» **Input data**

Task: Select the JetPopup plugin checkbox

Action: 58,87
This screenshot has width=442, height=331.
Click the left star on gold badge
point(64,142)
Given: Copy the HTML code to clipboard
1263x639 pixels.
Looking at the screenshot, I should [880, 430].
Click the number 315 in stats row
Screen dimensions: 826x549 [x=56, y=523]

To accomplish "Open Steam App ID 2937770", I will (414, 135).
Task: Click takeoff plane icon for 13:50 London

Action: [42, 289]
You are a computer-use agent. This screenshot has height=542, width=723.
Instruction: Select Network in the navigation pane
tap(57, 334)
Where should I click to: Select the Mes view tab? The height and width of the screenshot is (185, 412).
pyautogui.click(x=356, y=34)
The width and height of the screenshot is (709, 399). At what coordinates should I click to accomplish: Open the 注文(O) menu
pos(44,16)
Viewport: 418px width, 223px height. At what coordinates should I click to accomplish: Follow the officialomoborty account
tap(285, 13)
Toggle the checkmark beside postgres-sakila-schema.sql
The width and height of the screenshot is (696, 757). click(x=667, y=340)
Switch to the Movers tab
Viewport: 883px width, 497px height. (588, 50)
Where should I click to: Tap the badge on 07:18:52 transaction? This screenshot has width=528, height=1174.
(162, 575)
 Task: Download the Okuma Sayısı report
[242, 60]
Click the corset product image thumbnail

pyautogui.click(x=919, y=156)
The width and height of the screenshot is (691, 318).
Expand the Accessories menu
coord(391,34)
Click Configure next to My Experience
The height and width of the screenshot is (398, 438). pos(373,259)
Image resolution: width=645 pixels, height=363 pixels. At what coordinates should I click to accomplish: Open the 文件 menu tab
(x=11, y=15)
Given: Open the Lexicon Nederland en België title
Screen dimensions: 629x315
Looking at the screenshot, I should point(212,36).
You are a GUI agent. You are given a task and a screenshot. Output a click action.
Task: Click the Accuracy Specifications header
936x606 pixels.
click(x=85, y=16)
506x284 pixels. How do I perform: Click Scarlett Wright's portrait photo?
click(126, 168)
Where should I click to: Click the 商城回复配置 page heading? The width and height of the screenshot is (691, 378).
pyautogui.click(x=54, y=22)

» **Exercise objective**
Beginning with the first line of the listing above, please write out every line exactly until you reach the line that contains "You are a GUI", and include that one too.

» **Answer for the task**
Task: Select the JetPopup plugin checkbox

Action: 58,87
This screenshot has width=442, height=331.
Click the left star on gold badge
point(64,142)
Given: Copy the HTML code to clipboard
1263x639 pixels.
Looking at the screenshot, I should [880, 430].
Click the number 315 in stats row
Screen dimensions: 826x549 [x=56, y=523]

To accomplish "Open Steam App ID 2937770", I will (414, 135).
Task: Click takeoff plane icon for 13:50 London

Action: [42, 289]
You are a computer-use agent. This screenshot has height=542, width=723.
Instruction: Select Network in the navigation pane
tap(57, 334)
Where should I click to: Select the Mes view tab? The height and width of the screenshot is (185, 412).
pyautogui.click(x=356, y=34)
The width and height of the screenshot is (709, 399). At what coordinates should I click to accomplish: Open the 注文(O) menu
pos(44,16)
Viewport: 418px width, 223px height. At what coordinates should I click to accomplish: Follow the officialomoborty account
tap(285, 13)
Toggle the checkmark beside postgres-sakila-schema.sql
The width and height of the screenshot is (696, 757). click(x=667, y=340)
Switch to the Movers tab
Viewport: 883px width, 497px height. (588, 50)
Where should I click to: Tap the badge on 07:18:52 transaction? This screenshot has width=528, height=1174.
(162, 575)
 Task: Download the Okuma Sayısı report
[242, 60]
Click the corset product image thumbnail

pyautogui.click(x=919, y=156)
The width and height of the screenshot is (691, 318).
Expand the Accessories menu
coord(391,34)
Click Configure next to My Experience
The height and width of the screenshot is (398, 438). pos(373,259)
Image resolution: width=645 pixels, height=363 pixels. At what coordinates should I click to accomplish: Open the 文件 menu tab
(x=11, y=15)
Given: Open the Lexicon Nederland en België title
Screen dimensions: 629x315
Looking at the screenshot, I should point(212,36).
You are a GUI agent. You are given a task and a screenshot. Output a click action.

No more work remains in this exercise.